Publié le 28 avril 2012 par Desfraises
Une araignée au plafond de l'hôtel
C'est une cliente de l'hôtel. Mes collègues me préviennent. Mon directeur aussi : Vous allez voir, elle est folle. Je ne tarde pas à la croiser. Et à rire sous cape. Comme ma collègue. On en voit des vertes et des pas mûres dans un hôtel, mais cette verte-ci dépassait tout ce que j'avais pu observer de mon poste privilégié. Celui de chasseur-voiturier-bagagiste-valet-de-chambre-aide-réceptionniste dans un hôtel d'un quartier friqué de la capitale. Je pose mes fesses dans les BMW, Mercedes et Smart. Je presse les femmes de chambre de livrer la chambre en un temps record. Je porte plateaux et serviettes sales ayant servi à ramasser le forfait du client qui avait déféqué à même le sol de la salle de bain. Je joue au standardiste. Passe l'aspirateur ou fais livrer des fleurs à ma collègue de la part d'un client sans qu'elle ne sache jamais qui a joué le postier. Je presse les clients qui tardent à quitter leur chambre.
La dame à l'orée des 60 ans porte fièrement une robe à fleurs et a troqué des valises classiques contre des sacs plastique, une poussette pour les courses. Ses cheveux sont un peu en pétard mais elle n'a pas oublié d'être coquette. Sa réservation arrive à terme. L'hôtel ne lui proposera pas de rester une nuit de plus. Nous sommes complets, Madame. Même si c'est faux. Midi, elle doit partir.

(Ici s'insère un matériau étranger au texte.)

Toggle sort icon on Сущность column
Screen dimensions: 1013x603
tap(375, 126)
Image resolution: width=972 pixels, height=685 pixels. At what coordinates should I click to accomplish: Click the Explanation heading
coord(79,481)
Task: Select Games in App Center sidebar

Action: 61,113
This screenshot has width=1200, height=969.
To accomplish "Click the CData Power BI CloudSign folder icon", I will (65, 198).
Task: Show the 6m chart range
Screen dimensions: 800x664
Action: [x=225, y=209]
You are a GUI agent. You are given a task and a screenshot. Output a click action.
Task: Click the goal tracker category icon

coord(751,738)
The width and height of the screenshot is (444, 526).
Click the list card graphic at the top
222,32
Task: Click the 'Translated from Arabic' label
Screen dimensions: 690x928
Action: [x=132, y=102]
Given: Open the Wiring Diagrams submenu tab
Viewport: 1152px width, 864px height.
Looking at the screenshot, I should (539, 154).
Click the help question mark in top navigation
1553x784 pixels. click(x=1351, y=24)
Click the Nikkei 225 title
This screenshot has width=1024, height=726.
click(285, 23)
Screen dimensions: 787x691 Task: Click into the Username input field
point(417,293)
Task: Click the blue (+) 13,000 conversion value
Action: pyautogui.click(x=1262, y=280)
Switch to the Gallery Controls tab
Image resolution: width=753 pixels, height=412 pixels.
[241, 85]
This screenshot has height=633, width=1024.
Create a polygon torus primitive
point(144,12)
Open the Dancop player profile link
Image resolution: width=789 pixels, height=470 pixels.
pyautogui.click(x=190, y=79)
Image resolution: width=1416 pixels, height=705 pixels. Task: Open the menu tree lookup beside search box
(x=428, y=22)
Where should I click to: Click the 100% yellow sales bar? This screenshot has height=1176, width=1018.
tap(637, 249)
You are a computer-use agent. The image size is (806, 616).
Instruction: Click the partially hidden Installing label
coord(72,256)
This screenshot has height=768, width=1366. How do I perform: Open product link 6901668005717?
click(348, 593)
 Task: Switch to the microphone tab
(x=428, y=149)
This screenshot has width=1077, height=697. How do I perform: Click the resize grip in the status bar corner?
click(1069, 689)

11h elle réclame un parapluie que nous n'avons pas. Elle s'emporte. Devient hystérique. Non mais vous comprenez, je vais être trempée, je n'ai pas de manteau, il y a bien quelqu'un dans cet hôtel qui a un parapluie à me prêter. Demandez. Trouvez-moi un parapluie, boude-t-elle en croisant les bras, telle une petite fille qui fait un caprice. Ma collègue passablement irritée fonce sur elle. La réprimande. Lui dit d'une voix contenue et basse : Non mais vous allez arrêter de crier ? Et le ton monte. L'atmosphère est électrique. Mon Dieu, me dis-je. Comment va-t-on se débarrasser d'elle ? D'autant que j'avais vu qu'elle était loin, très loin, d'avoir préparé ses affaires. Un tas d'immondices, des fringues en tas sur la moquette, une tripotée de boîtes de médicaments.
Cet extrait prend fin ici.